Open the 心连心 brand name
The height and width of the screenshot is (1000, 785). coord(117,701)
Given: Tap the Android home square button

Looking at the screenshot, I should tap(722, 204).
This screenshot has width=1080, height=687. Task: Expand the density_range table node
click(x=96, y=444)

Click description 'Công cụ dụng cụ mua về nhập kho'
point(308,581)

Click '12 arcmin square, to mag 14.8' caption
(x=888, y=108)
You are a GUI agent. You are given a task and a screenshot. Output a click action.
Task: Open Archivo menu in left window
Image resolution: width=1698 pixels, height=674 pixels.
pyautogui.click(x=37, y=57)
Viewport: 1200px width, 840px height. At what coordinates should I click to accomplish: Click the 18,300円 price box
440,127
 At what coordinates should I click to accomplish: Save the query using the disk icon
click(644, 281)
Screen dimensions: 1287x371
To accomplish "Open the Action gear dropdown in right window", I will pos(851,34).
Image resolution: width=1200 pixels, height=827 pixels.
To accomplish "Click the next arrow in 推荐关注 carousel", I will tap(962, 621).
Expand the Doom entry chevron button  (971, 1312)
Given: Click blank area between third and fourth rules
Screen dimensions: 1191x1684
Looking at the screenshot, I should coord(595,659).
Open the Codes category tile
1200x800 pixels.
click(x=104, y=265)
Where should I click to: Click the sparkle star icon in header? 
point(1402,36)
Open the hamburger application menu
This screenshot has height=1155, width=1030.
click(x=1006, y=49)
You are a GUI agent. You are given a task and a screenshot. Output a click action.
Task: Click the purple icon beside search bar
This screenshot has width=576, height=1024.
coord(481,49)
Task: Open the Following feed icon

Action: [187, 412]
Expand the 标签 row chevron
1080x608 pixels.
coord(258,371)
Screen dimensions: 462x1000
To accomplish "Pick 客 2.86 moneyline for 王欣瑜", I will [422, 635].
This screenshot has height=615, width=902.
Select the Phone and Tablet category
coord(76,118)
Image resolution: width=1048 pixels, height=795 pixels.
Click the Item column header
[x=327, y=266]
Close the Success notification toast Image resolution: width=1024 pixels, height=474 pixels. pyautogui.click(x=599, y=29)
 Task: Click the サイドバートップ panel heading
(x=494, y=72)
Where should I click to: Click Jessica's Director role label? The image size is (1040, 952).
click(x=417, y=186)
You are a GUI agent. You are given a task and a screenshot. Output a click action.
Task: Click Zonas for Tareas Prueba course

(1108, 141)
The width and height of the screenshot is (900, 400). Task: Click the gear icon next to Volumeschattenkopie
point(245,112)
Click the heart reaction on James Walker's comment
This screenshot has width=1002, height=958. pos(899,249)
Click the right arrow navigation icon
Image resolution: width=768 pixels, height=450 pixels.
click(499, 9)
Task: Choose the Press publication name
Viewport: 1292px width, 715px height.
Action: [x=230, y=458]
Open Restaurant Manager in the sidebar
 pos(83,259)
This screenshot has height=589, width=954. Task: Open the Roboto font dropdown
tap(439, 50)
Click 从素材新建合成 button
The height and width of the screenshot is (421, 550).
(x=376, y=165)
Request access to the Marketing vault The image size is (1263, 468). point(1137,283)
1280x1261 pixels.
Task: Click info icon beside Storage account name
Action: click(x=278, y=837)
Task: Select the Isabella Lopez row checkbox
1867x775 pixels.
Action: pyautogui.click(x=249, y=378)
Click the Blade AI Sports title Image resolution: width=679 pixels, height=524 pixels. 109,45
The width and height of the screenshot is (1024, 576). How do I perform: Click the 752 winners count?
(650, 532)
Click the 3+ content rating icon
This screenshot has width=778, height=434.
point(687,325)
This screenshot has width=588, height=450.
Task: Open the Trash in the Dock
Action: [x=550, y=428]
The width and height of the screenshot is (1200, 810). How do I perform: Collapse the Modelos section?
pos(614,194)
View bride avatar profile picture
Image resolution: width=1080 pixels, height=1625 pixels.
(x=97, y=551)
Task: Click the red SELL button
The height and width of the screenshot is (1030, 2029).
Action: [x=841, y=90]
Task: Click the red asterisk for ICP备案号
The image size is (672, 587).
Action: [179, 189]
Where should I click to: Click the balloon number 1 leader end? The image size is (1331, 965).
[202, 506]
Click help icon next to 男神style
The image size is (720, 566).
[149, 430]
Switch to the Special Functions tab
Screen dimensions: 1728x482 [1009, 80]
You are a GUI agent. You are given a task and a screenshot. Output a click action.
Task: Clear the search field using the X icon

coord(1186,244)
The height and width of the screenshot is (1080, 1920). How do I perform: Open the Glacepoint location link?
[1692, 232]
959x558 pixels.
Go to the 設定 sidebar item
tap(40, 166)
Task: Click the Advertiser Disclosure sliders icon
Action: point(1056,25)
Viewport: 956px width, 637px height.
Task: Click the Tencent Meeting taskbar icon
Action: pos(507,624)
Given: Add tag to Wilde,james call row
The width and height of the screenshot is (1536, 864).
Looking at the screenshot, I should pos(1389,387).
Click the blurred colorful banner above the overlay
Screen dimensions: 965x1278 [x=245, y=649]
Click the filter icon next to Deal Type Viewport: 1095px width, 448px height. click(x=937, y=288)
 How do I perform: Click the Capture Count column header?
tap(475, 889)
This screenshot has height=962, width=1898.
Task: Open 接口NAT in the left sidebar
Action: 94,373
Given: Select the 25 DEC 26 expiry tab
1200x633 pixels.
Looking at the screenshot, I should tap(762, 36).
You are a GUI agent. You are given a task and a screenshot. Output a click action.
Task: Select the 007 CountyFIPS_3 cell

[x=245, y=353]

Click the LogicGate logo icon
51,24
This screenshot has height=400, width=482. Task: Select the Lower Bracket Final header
◇ ◇ ◇ ◇
• [Your goal]: From the first line down to the last, give the records again exactly.

• [Response to this task]:
Open the 心连心 brand name
The height and width of the screenshot is (1000, 785). coord(117,701)
Given: Tap the Android home square button

Looking at the screenshot, I should tap(722, 204).
This screenshot has width=1080, height=687. Task: Expand the density_range table node
click(x=96, y=444)

Click description 'Công cụ dụng cụ mua về nhập kho'
point(308,581)

Click '12 arcmin square, to mag 14.8' caption
(x=888, y=108)
You are a GUI agent. You are given a task and a screenshot. Output a click action.
Task: Open Archivo menu in left window
Image resolution: width=1698 pixels, height=674 pixels.
pyautogui.click(x=37, y=57)
Viewport: 1200px width, 840px height. At what coordinates should I click to accomplish: Click the 18,300円 price box
440,127
 At what coordinates should I click to accomplish: Save the query using the disk icon
click(644, 281)
Screen dimensions: 1287x371
To accomplish "Open the Action gear dropdown in right window", I will pos(851,34).
Image resolution: width=1200 pixels, height=827 pixels.
To accomplish "Click the next arrow in 推荐关注 carousel", I will tap(962, 621).
Expand the Doom entry chevron button  (971, 1312)
Given: Click blank area between third and fourth rules
Screen dimensions: 1191x1684
Looking at the screenshot, I should coord(595,659).
Open the Codes category tile
1200x800 pixels.
click(x=104, y=265)
Where should I click to: Click the sparkle star icon in header? 
point(1402,36)
Open the hamburger application menu
This screenshot has height=1155, width=1030.
click(x=1006, y=49)
You are a GUI agent. You are given a task and a screenshot. Output a click action.
Task: Click the purple icon beside search bar
This screenshot has width=576, height=1024.
coord(481,49)
Task: Open the Following feed icon

Action: [187, 412]
Expand the 标签 row chevron
1080x608 pixels.
coord(258,371)
Screen dimensions: 462x1000
To accomplish "Pick 客 2.86 moneyline for 王欣瑜", I will [422, 635].
This screenshot has height=615, width=902.
Select the Phone and Tablet category
coord(76,118)
Image resolution: width=1048 pixels, height=795 pixels.
Click the Item column header
[x=327, y=266]
Close the Success notification toast Image resolution: width=1024 pixels, height=474 pixels. pyautogui.click(x=599, y=29)
 Task: Click the サイドバートップ panel heading
(x=494, y=72)
Where should I click to: Click Jessica's Director role label? The image size is (1040, 952).
click(x=417, y=186)
You are a GUI agent. You are given a task and a screenshot. Output a click action.
Task: Click Zonas for Tareas Prueba course

(1108, 141)
The width and height of the screenshot is (900, 400). Task: Click the gear icon next to Volumeschattenkopie
point(245,112)
Click the heart reaction on James Walker's comment
This screenshot has width=1002, height=958. pos(899,249)
Click the right arrow navigation icon
Image resolution: width=768 pixels, height=450 pixels.
click(499, 9)
Task: Choose the Press publication name
Viewport: 1292px width, 715px height.
Action: [x=230, y=458]
Open Restaurant Manager in the sidebar
 pos(83,259)
This screenshot has height=589, width=954. Task: Open the Roboto font dropdown
tap(439, 50)
Click 从素材新建合成 button
The height and width of the screenshot is (421, 550).
(x=376, y=165)
Request access to the Marketing vault The image size is (1263, 468). point(1137,283)
1280x1261 pixels.
Task: Click info icon beside Storage account name
Action: click(x=278, y=837)
Task: Select the Isabella Lopez row checkbox
1867x775 pixels.
Action: pyautogui.click(x=249, y=378)
Click the Blade AI Sports title Image resolution: width=679 pixels, height=524 pixels. 109,45
The width and height of the screenshot is (1024, 576). How do I perform: Click the 752 winners count?
(650, 532)
Click the 3+ content rating icon
This screenshot has width=778, height=434.
point(687,325)
This screenshot has width=588, height=450.
Task: Open the Trash in the Dock
Action: [x=550, y=428]
The width and height of the screenshot is (1200, 810). How do I perform: Collapse the Modelos section?
pos(614,194)
View bride avatar profile picture
Image resolution: width=1080 pixels, height=1625 pixels.
(x=97, y=551)
Task: Click the red SELL button
The height and width of the screenshot is (1030, 2029).
Action: [x=841, y=90]
Task: Click the red asterisk for ICP备案号
The image size is (672, 587).
Action: [179, 189]
Where should I click to: Click the balloon number 1 leader end? The image size is (1331, 965).
[202, 506]
Click help icon next to 男神style
The image size is (720, 566).
[149, 430]
Switch to the Special Functions tab
Screen dimensions: 1728x482 [1009, 80]
You are a GUI agent. You are given a task and a screenshot. Output a click action.
Task: Clear the search field using the X icon

coord(1186,244)
The height and width of the screenshot is (1080, 1920). How do I perform: Open the Glacepoint location link?
[1692, 232]
959x558 pixels.
Go to the 設定 sidebar item
tap(40, 166)
Task: Click the Advertiser Disclosure sliders icon
Action: point(1056,25)
Viewport: 956px width, 637px height.
Task: Click the Tencent Meeting taskbar icon
Action: pos(507,624)
Given: Add tag to Wilde,james call row
The width and height of the screenshot is (1536, 864).
Looking at the screenshot, I should pos(1389,387).
Click the blurred colorful banner above the overlay
Screen dimensions: 965x1278 [x=245, y=649]
Click the filter icon next to Deal Type Viewport: 1095px width, 448px height. click(x=937, y=288)
 How do I perform: Click the Capture Count column header?
tap(475, 889)
This screenshot has height=962, width=1898.
Task: Open 接口NAT in the left sidebar
Action: 94,373
Given: Select the 25 DEC 26 expiry tab
1200x633 pixels.
Looking at the screenshot, I should tap(762, 36).
You are a GUI agent. You are given a task and a screenshot. Output a click action.
Task: Select the 007 CountyFIPS_3 cell

[x=245, y=353]

Click the LogicGate logo icon
51,24
This screenshot has height=400, width=482. Task: Select the Lower Bracket Final header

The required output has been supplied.